Higdon and Dye wrote three endings that last two to four minutes. The technique of multiple conclusions is perhaps most known for Rupert Holmes’ “The Mystery of Edwin Drood,” winner of the 1986 Tony Award for best musical, when the audience voted at intermission. There were 216 possible endings for “Clue the Musical,” when the audience drew cards that determined which of the possible endings would be used.
“I think what we’re going to do is each night before the opera starts, we’ll decide which ending to take,” Higdon said. “I could see lots of logical endings to this story. The real story is still unfolding.”
Higdon’s first opera, “Cold Mountain,” premiered at the Santa Fe Opera in 2015 and was a co-commission with Philadelphia. Now 57, she got the idea for “Woman” when she was given a story about the theft by Keith Cerny, the Dallas Opera’s general director. When “Cold Mountain” was presented by Opera Philadelphia in February 2016, general director David Devan suggested that she compose a chamber work, and Higdon recalled the theft.
Higdon composed the work for 11 instruments, and Opera Philadelphia hosted workshops in March 2018 and last October, according to the composer.
“This work isn’t really about the theft of the art in itself, although that is a big part of it, but it’s about what would you do to protect somebody that you love?” Devan said. During the workshop, the thought developed among the creative team: “Well, if there’s these choices, what about if that manifests itself in different endings?”
There will be five performances through Sept. 26.

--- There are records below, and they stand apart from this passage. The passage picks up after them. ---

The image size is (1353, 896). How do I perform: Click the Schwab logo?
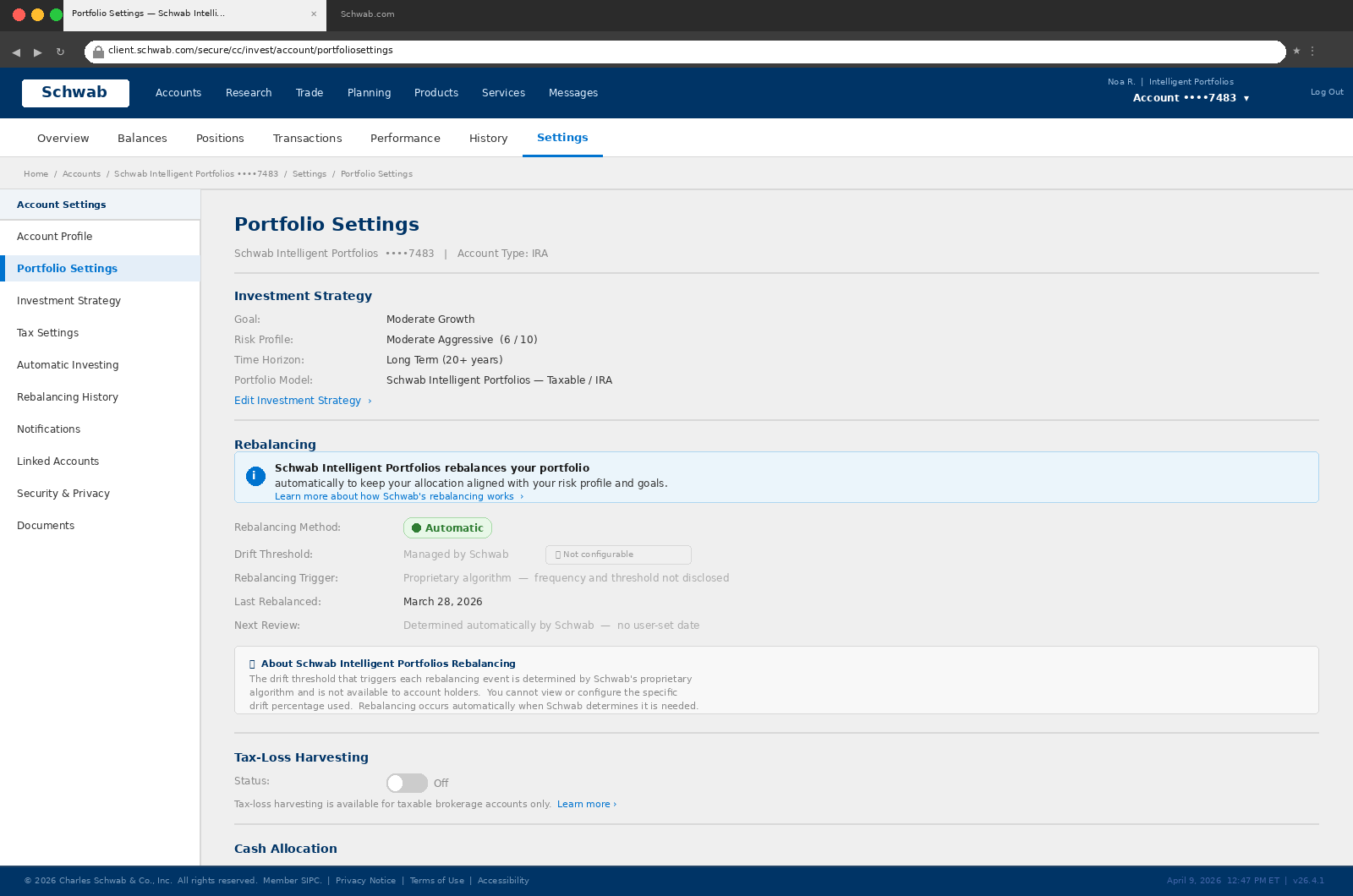75,92
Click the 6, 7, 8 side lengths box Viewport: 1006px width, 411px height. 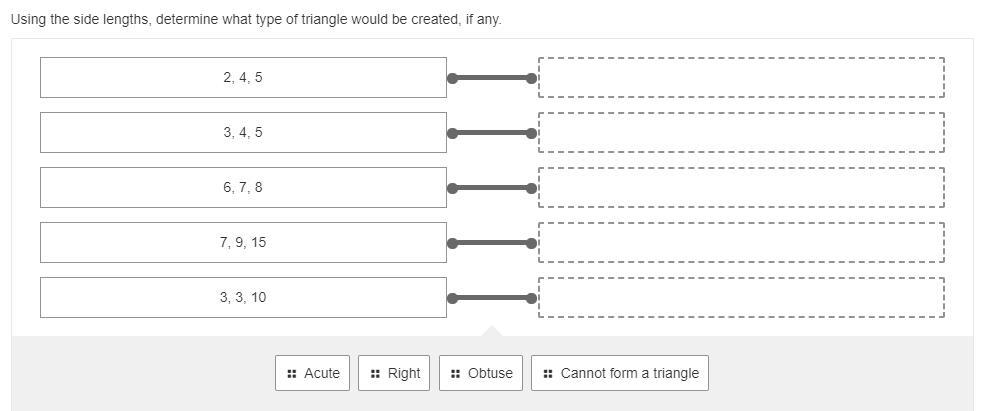coord(243,187)
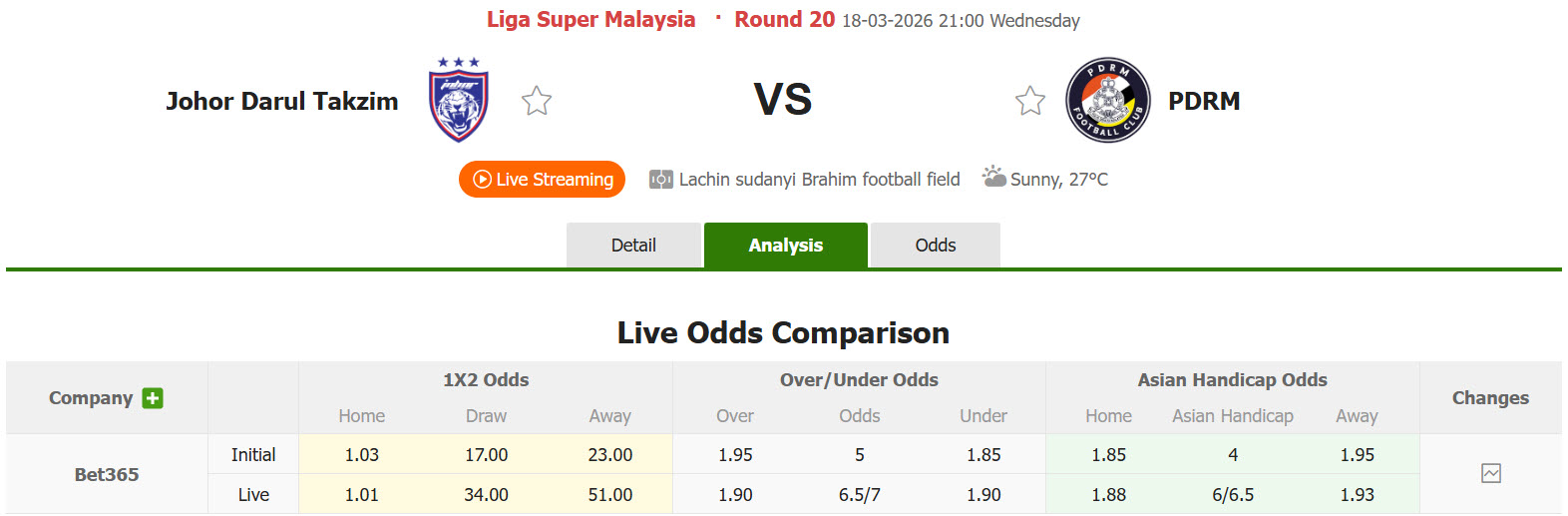1568x516 pixels.
Task: Switch to the Detail tab
Action: [x=633, y=246]
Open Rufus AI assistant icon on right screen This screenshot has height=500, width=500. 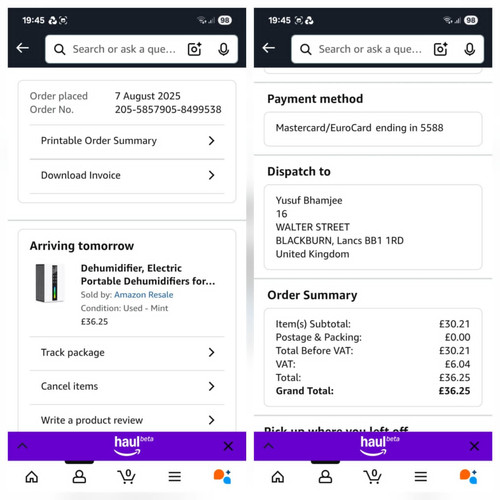pos(468,476)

Opera Philadelphia’s fourth season-opening festival includes a new Paul Curran staging of Verdi’s “Macbeth” that opens at the Academy of Music on Sept. 18 and stars Sondra Radvanovsky and Roberto Frontali; Hans Werner Henze’s “El Cimarron (The Runaway Slave)” at the Barnes Foundation’s Annenberg Court with Willard White starting Sept. 19 and a recital with tenor Lawrence Brownlee at the Barnes Foundation on Sept. 16. The season also includes concert performances of Stravinsky’s “Oedipus Rex” in January and the Teatro Regio di Parma’s production of Puccini’s “Tosca” opening April 30 with Ana María Martínez in the title role.
Deven said agreements are in place for three more commissions for future seasons and two others are close to being signed.